We recently started using GitHub Security Advisories as part of our workflow for pushing out security releases. This post will give a brief introduction on how they work, how we use them, some of their limitations, and how we overcome them. We are still experimenting with this workflow, but the information could still be helpful for some while others might have suggestions how we could do things better.
GitHub Security Advisories
GitHub Security Advisories are a tool for preparing and publishing security fixes for your software project. When someone discovers a security flaw, you can create a GitHub Security Advisory and invite them to it. In there, you can write your security advisory describing the problem and fixes or workarounds. Once that’s done, you can conveniently request a CVE ID using GitHub, the advisory will then be reviewed and assigned a CVE ID. In the meantime, there is the option to create a private fork of the repository that can be used to prepare and review patches. On that repository, you can create one or more pull requests (in case you need to fix multiple version branches) with all the normal review functionality available. Once everyone is happy with the advisory and the pull requests and you are ready to release, you can merge and publish the advisory. This will automatically merge all of the pull requests that are part of the advisory into the public repository at once. For more details, you can check the quite extensive documentation.
Multiple Advisories for a Release
In case multiple security issues are discovered in quick succession, it makes sense to batch them into a single security release. However, a single GitHub Security Advisory is supposed to cover only a single issue. This for example shows in the fact that one advisory can only be associated with a single CVE ID. One option would be to merely use the temporary private fork to prepare the pull requests with all the fixes and requesting multiple CVE IDs yourself instead of using the convenient feature for this on GitHub.
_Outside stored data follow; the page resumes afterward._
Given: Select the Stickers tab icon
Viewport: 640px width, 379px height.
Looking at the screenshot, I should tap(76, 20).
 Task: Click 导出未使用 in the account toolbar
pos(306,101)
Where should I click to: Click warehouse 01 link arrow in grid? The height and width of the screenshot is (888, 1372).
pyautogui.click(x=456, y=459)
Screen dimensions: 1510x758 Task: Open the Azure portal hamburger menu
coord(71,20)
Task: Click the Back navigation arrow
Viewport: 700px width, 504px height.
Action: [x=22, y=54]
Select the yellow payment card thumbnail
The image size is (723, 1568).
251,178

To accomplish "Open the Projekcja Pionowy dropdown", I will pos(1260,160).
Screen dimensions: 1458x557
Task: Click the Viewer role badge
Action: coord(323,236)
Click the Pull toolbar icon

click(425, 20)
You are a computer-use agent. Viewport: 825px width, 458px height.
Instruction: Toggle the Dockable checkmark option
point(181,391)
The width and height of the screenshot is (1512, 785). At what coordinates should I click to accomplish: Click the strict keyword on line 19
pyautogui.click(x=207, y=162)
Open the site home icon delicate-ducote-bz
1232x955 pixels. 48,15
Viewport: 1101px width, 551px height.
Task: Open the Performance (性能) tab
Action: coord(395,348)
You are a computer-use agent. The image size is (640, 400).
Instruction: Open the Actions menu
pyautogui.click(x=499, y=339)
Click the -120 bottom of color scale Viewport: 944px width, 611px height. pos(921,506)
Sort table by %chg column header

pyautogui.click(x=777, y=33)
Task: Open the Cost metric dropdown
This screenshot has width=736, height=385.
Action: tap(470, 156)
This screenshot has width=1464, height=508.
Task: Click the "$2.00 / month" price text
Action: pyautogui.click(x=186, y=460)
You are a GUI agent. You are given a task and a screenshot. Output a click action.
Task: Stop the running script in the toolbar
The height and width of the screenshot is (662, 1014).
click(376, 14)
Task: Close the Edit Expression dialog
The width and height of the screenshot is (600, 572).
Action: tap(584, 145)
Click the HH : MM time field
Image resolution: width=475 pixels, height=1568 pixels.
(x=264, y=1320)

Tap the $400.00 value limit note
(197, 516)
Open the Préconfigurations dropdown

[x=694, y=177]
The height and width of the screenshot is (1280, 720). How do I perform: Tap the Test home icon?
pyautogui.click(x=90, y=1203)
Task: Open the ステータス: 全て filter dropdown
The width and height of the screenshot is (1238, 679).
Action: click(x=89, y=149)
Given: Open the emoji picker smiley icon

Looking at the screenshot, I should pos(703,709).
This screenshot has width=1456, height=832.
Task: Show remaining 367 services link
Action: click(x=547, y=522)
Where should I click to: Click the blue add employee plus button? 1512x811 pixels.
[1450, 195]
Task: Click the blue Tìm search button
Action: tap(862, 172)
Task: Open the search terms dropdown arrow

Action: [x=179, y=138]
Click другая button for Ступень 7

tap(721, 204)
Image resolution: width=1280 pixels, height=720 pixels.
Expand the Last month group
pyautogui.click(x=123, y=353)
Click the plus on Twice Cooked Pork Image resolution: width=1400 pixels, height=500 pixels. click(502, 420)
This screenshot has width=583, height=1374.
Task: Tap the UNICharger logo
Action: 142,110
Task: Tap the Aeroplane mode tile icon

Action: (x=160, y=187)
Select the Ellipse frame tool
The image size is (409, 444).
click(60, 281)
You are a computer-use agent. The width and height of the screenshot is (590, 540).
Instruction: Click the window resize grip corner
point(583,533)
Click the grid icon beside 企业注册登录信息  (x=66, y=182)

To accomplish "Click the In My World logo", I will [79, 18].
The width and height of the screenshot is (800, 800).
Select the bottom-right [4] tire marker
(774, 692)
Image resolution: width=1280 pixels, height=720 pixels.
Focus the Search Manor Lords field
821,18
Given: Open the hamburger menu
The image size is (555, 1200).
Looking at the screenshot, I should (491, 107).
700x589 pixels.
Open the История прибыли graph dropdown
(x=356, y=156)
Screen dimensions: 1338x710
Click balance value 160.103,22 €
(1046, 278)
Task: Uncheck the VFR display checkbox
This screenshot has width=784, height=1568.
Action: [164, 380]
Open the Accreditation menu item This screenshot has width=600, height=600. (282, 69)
We decided that this was not an option as we wanted to request the CVE IDs via GitHub as well as have separate advisories for different issues.
However, when creating multiple advisories independently, you can end up in a situation where all the pull requests for separate issues were tested individually, but the result of merging all of them was never tested. In the worst case, you could even end up merging one advisory and only then noticing that this actually introduced a merge conflict preventing another one from being merged. Our solution for this was to first prepare them separately and review them until everyone was happy with that state. Next, we put all advisories in an arbitrary order and then rebase each pull request on top of the one from the previous advisory. This ensure that they can be merged in that order without any conflicts. They could even be fast-forwarded, but as we handled them as pull requests, we still ended up with one merge commit for each.
GitHub Actions
For Icinga, we heavily use GitHub Actions to automatically build and test on all platforms and distributions we currently support. One major drawback of the private forks used by GitHub Security Advisories is that they don’t run GitHub Actions. That is another reason for ordering the advisories and then basing each on the previous one: in the private fork of the last advisory, you will have a state that includes all the security fixes and can be used for testing the release before it is published. In case of the recent Icinga 2.12.5 and 2.11.10 releases, we used the last commit on the respective pull request to locally run tests and later prepare the release builds.
This also explains, why this commit was tagged as v2.12.5 instead of the merge commit of the security advisory. We have exported the source code from that commit as a tar.gz and created initially private forks of the repositories on our GitLab instance that we use to build our release packages. In these forks, we then built packages from the tar.gz. This ensured that our tests passed on all Linux distributions we support and that we have the release packages ready right when we publish the advisories and release blog post.